Speaker 2:That partnership did not work out. I ended up doing a lot of consulting, quite a bit of training and speaking all over the place, and then I'm back on the road again. So I decided one day on the way to the airport you know I'm getting tired of it, here we are traveling again. We moved here to get away from this and my wife, rochelle, asked me the best question I think it's a great question for everybody to ask themselves. And I said you know, honey, I'm getting tired of the traveling. Here we go again. And she said well, honey, if you were going to do something else, what would be your passion? That's a great question, okay.
Speaker 2:And I really thought about that and it didn't take long for me to come to the conclusion that my real passion is down and dirty in the street grow real estate company. Like Frank Sinatra, I'm going to do it my way. And I went on that business trip and I filled up like three yellow pads full of notes about. You know, if I were going to start a real estate company, what would it look like and how would I go about it? So I developed a plan and I thought about that for several months.

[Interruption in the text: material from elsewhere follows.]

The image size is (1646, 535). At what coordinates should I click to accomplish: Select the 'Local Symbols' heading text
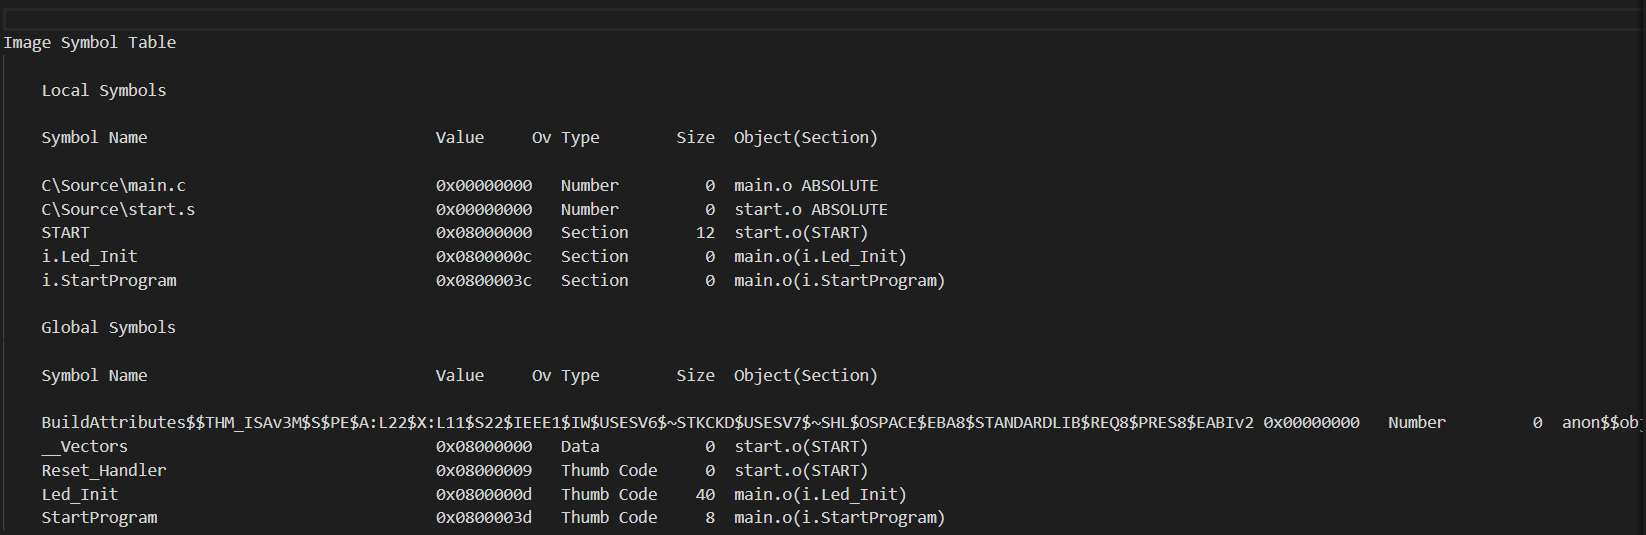click(104, 90)
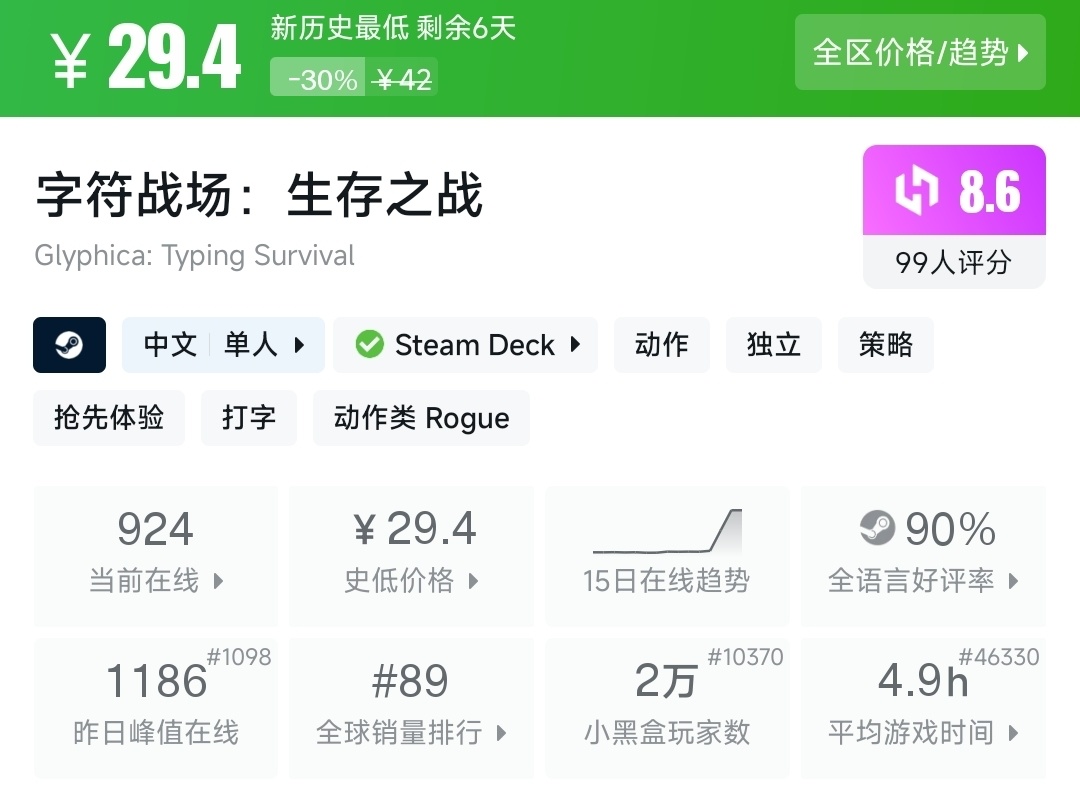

Speaker 2:Now, keep in mind, it was the absolute bottom of the market. I mean, it was the worst real estate market in the entire history of our country, because real estate values had plummeted in 2009 and 10. And so I ended up thinking you know, am I crazy? So I ended up taking a risk, you know, took the plunge and we started the alliance group. Everybody said you're nuts, you're going to lose your shirt. Do you know how bad this market is? And you don't have a brand, you have no agents.
Speaker 2:And we put all our money on the table, borrowed some money from a dear friend of ours who helped us out with the capitalization of the company to start with, and off we went. In the first year we've recruited 18 agents and got everybody's attention and, frankly, we never look back. And here we are today with a little over 70 agents. It's what is that? 11, 12 years now it's been so. The Alliance Group Realty has been my baby and I'm so lucky to have attracted some wonderful, wonderful people that I can't take the credit. Um, they do you know? They're the ones who sell the homes I? I don't sell houses, I'm a non-competing broker, so I didn't sell any houses, but but they've sold, you know, hundreds and hundreds of them. So, um, it's been a wonderful experience, it really has.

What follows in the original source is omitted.